▸ **Collected data entries**:

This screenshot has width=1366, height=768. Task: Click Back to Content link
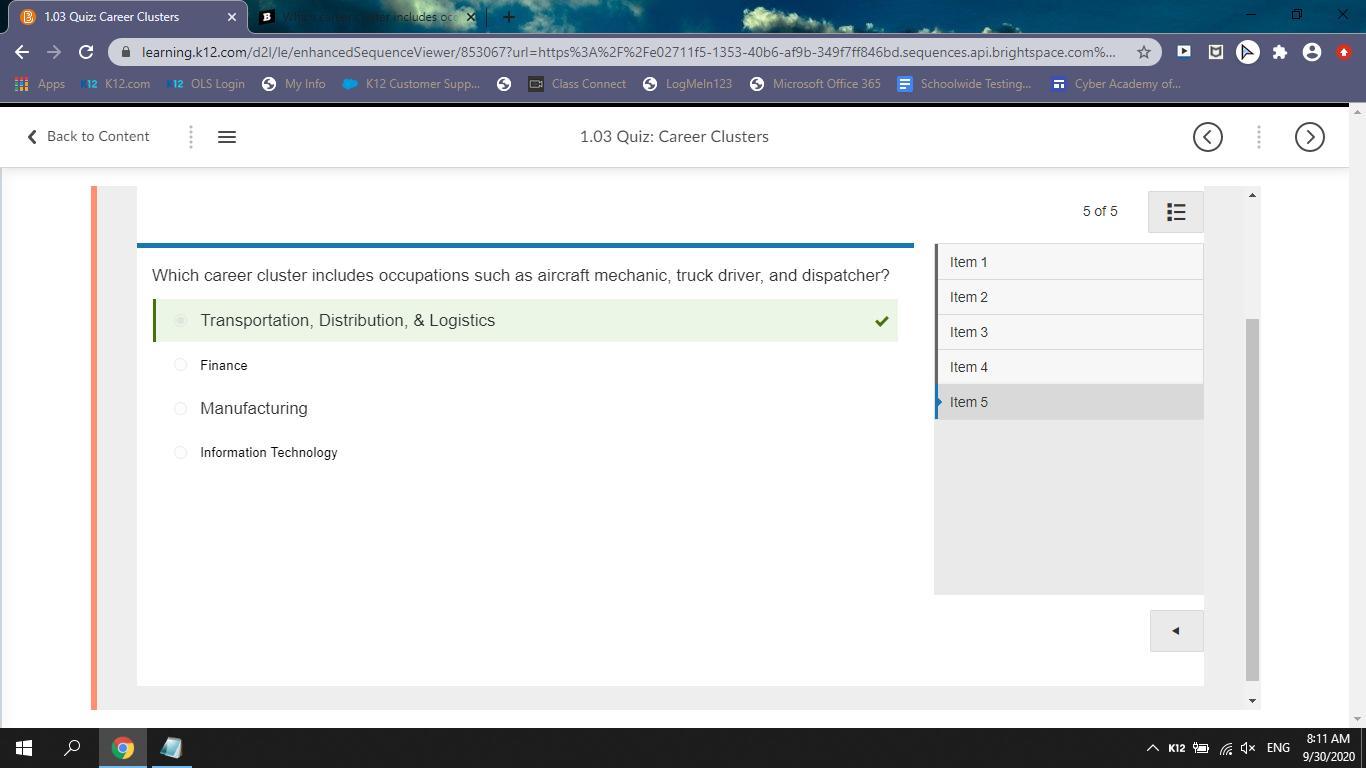click(x=88, y=137)
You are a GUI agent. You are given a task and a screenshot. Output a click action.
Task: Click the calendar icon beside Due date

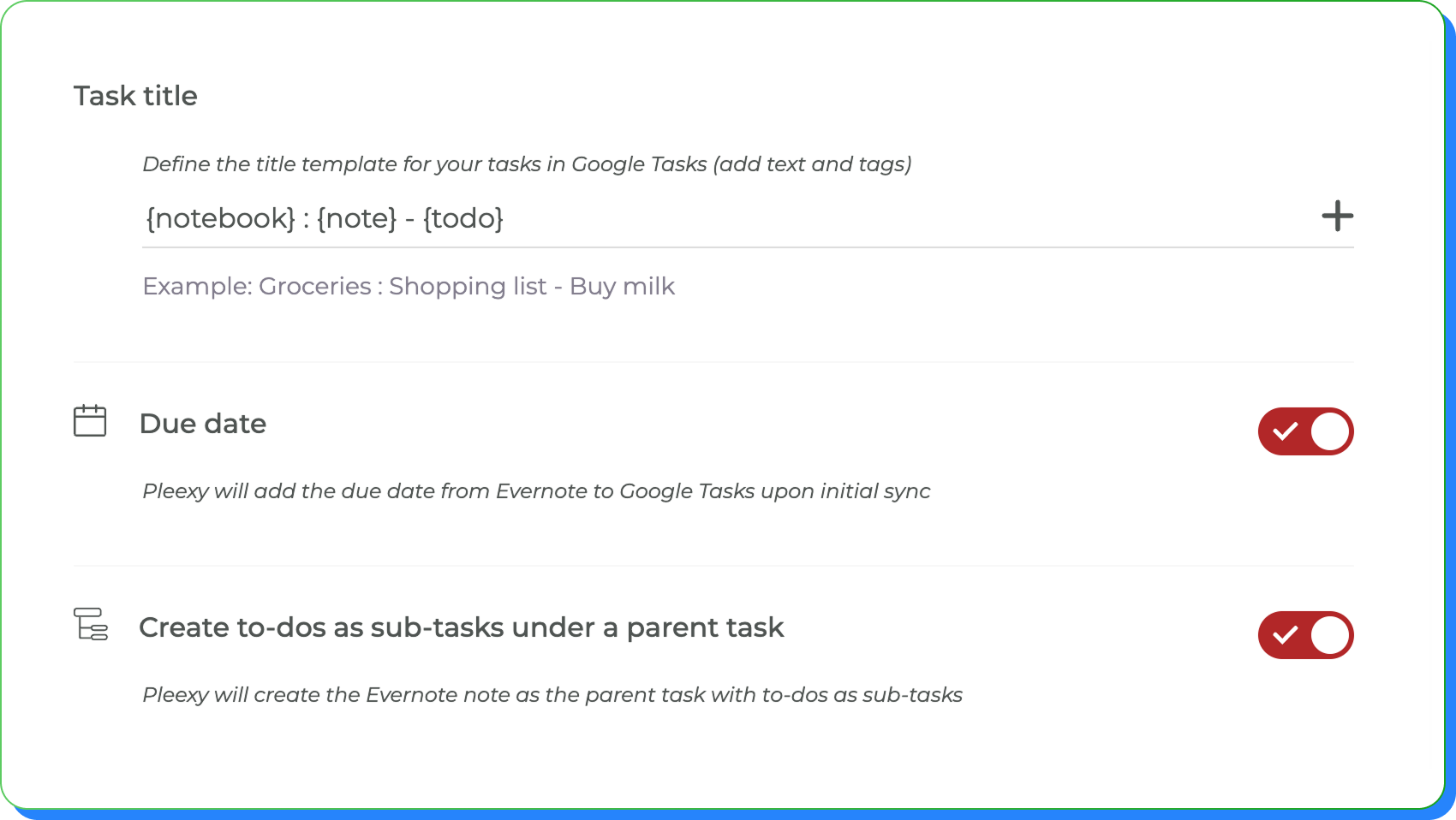coord(90,421)
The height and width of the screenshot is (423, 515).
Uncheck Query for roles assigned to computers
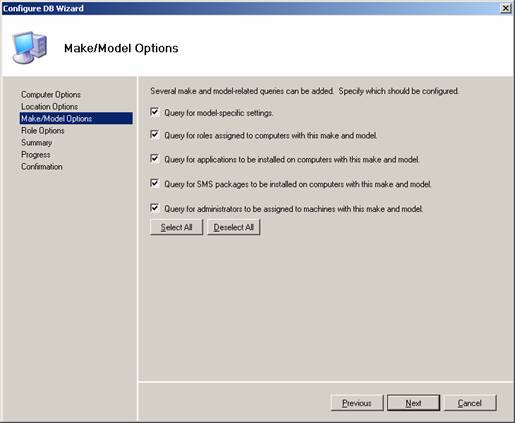point(154,134)
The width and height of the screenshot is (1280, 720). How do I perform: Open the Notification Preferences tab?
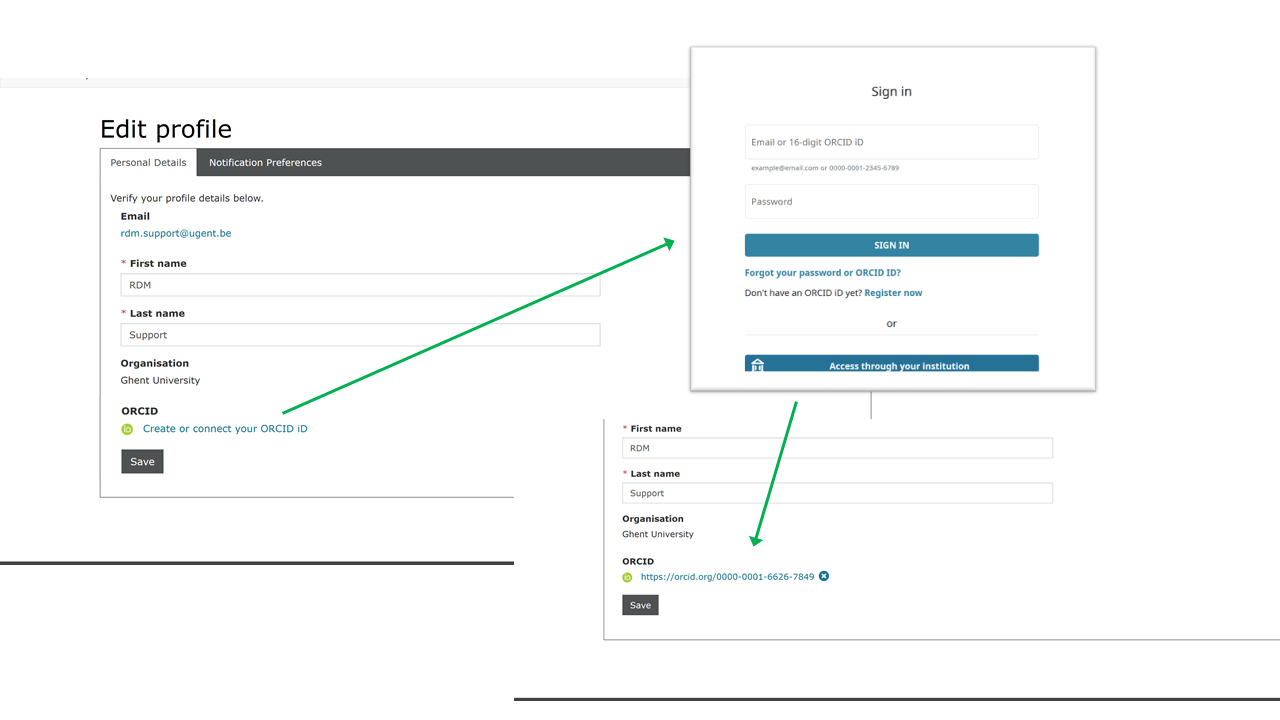(x=265, y=162)
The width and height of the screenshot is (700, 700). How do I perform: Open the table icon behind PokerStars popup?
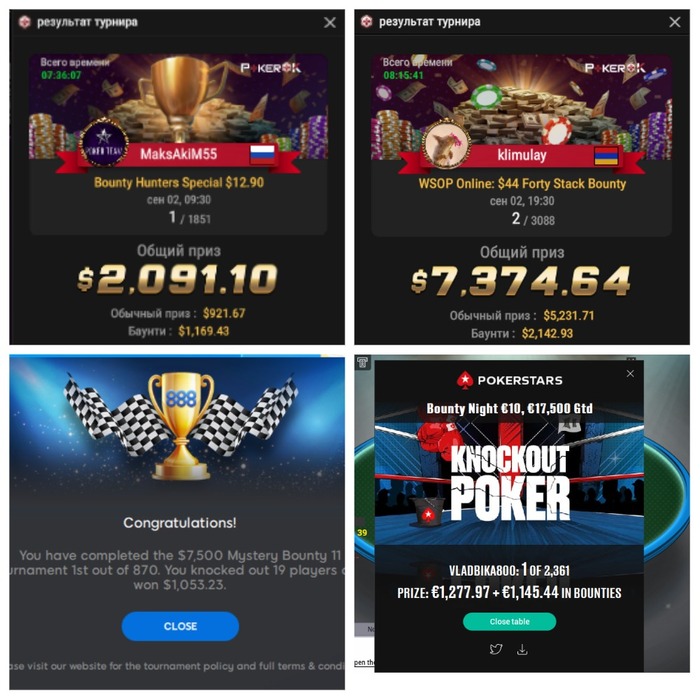[362, 362]

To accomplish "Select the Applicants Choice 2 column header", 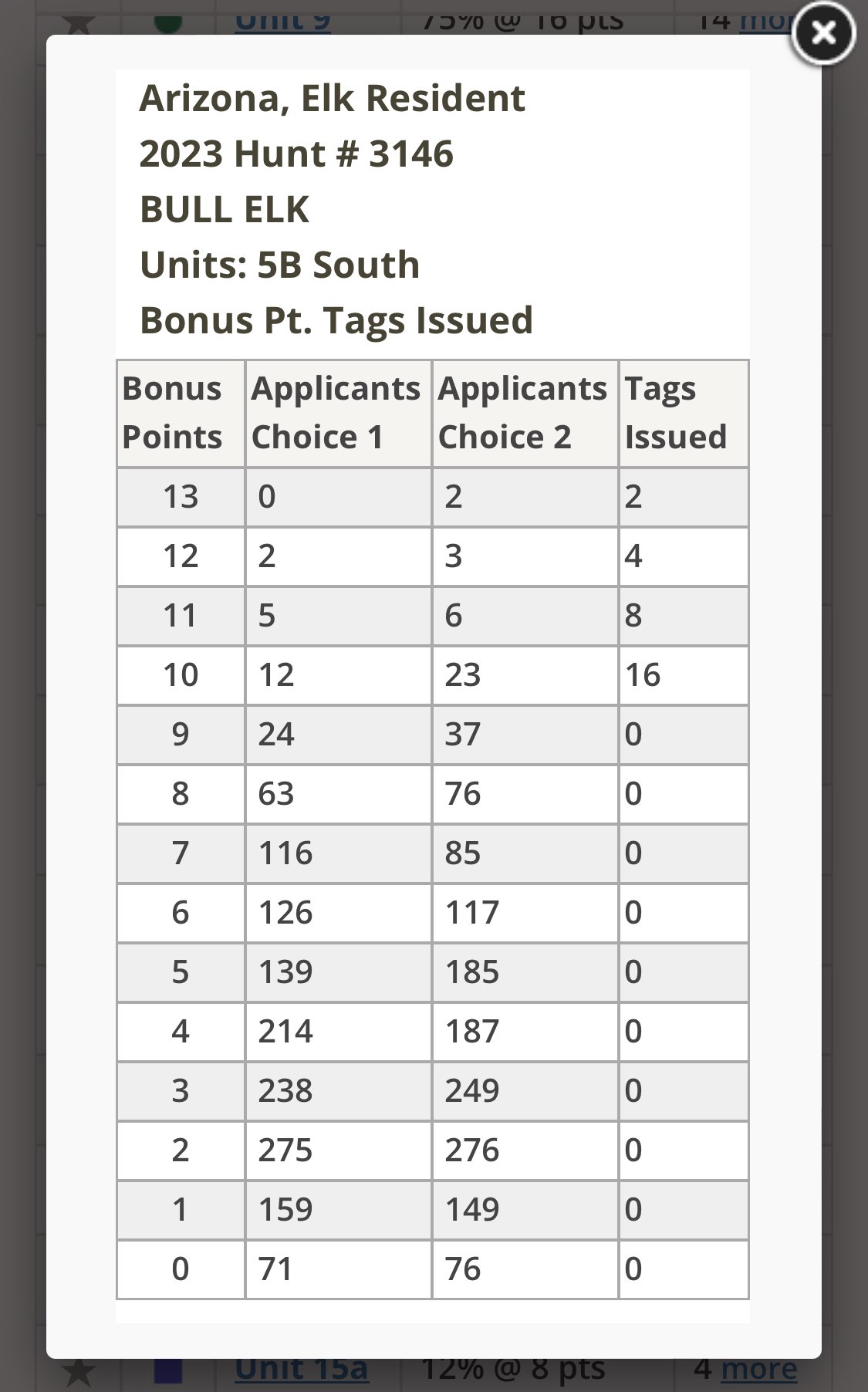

▸ **Task directions**: Up to and including the line that contains "The height and", print the records above exactly from their first line, without any pictures.

▸ **Exercise result**:
This screenshot has width=1366, height=768. Task: Click Back to Content link
click(x=88, y=137)
You are a GUI agent. You are given a task and a screenshot. Output a click action.
Task: Click the calendar icon beside Due date

coord(90,421)
The height and width of the screenshot is (423, 515).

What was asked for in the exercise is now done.